Capítulo 11




Viktor




         El cazador no había muerto y Viridiel había escapado. No solo habían fallado sino que, casi con toda seguridad, los habían vuelto a reunir. Los conocía. Oh, sí, los conocía bien. Estarían juntos, puesto que sus caminos parecían transcurrir unidos, como imanes dispuestos a no separarse jamás.
         A pesar de todo.

         Los engranajes sobre los que había cimentado su mecanismo necesitaban de la ausencia total de su hermano para girar. Su hermano; El Serafín, la mano derecha de Miguel. Malditos fuesen mil veces.
         Cogió con ambas manos la cabeza del muchacho, que lo miraba con devoción ajeno a sus pensamientos, y apretó. Apretó hasta escuchar el chasquido del hueso al quebrarse, y lo contempló mientras sus ojos dulces se abrían de par en par por la sorpresa. Lo empujó a un lado con desprecio y salió de la cama, echándose la túnica de seda por encima.
         Y malditos fuesen también los sumerios. Malditos una vez más. No se podía confiar en su palabra, pero eso era algo que él ya debería saber.
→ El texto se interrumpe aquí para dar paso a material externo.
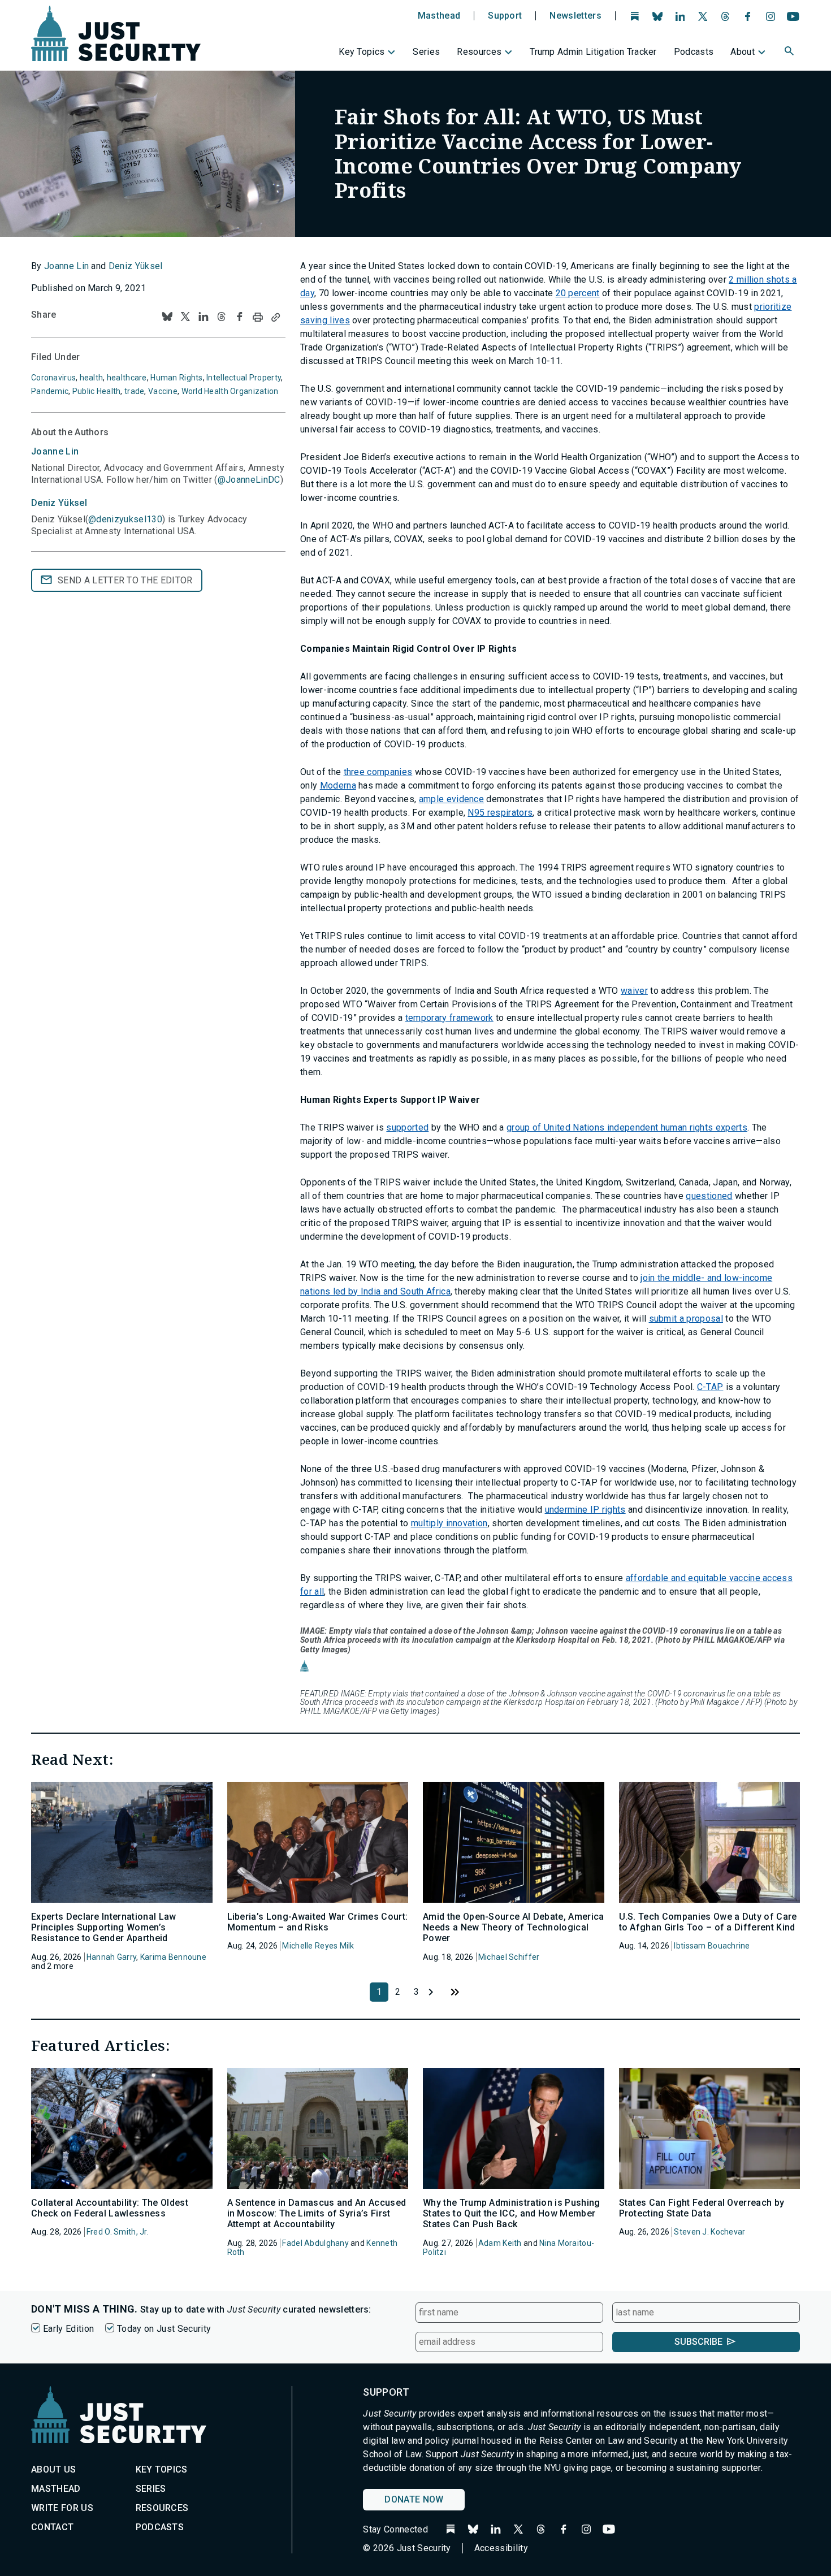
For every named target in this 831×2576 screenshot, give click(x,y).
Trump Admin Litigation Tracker (593, 51)
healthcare (127, 377)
         Fue hasta la pila de mármol blanco donde reposaba la espada, cubierta por el tejido dorado. La tomó y contempló las runas de su filo. Todas las leyendas hablaban de aquella espada, pero ninguna se aproximaba demasiado a la realidad; la espada flamígera de Miguel, ni era flamígera ni era de Miguel. Miguel jamás empuñó una espada, ¿porqué hacerlo, si tienes a alguien que pueda blandirla por ti? Durante toda su vida se había sentido parte de su juego, el juego de los adultos. Un peón prescindible sobre el tablero, como todos los demás. Y sin embargo había sentido una afinidad real con Viridiel, su hermano. Su serafín. Se había aferrado a ese vínculo, tratando desesperadamente de no caer por el oscuro abismo que se abría ante todos ellos. Se aferró a él cuando su padre se marchó, abandonándolos. Se aferró a él aun cuando los Arcángeles hubieron desaparecido, dejándolos solos. ¿En qué momento le había fallado?  Su hermano se fue, como todos los demás. Tenía el poder para dirigirlos a todos, pero lo había rechazado, ocultándose tras una nube de opio en su casa de las montañas. No era tan distinto, al fin y al cabo. La oscuridad se había cernido sobre él. Sobre todos ellos, aunque muchos aún no lo supiesen.
         Contempló sus ojos en el reflejo de la hoja y no se reconoció. Su mirada glauca era cruel y fría, y su otrora larga melena rubia caía hoy tan sólo hasta la mitad de su pecho. La luz que su padre depositó en él con amor ya no estaba, se había extinguido hacía largos años. Ya no quedaba nada de los Tiempos Antiguos, ni de aquella Verdad. Nada de Su Palabra, salvo ecos en la soledad de la larga noche. Todos ellos eran, sin saberlo, exiliados en su propia tierra, perseguidos por las sombras de los recuerdos, añorando un pasado al que ni siquiera pertenecían. Porque nunca habían sido dueños de su destino. Él podía cambiarlo. Así lo había creído. Pero ahora sabía que se había equivocado.

         Le dio la espalda a aquella imagen. La imagen de un hombre muerto. Había cosas que era mejor no dejar en manos de otros... Ahora lo sabía. ¿Cuántas probabilidades tenían de volver a pillar por sorpresa a su hermano? Ninguna.
         Ninguna.
         Sus cartas estaban sobre la mesa, a la vista de todos. Era hora de pensar en cómo sobrevivir. Si los sumerios fallaban, era hora de pensar en el plan B: seguir con vida.
         Y malditos fuesen mil veces. Al infierno con todos ellos.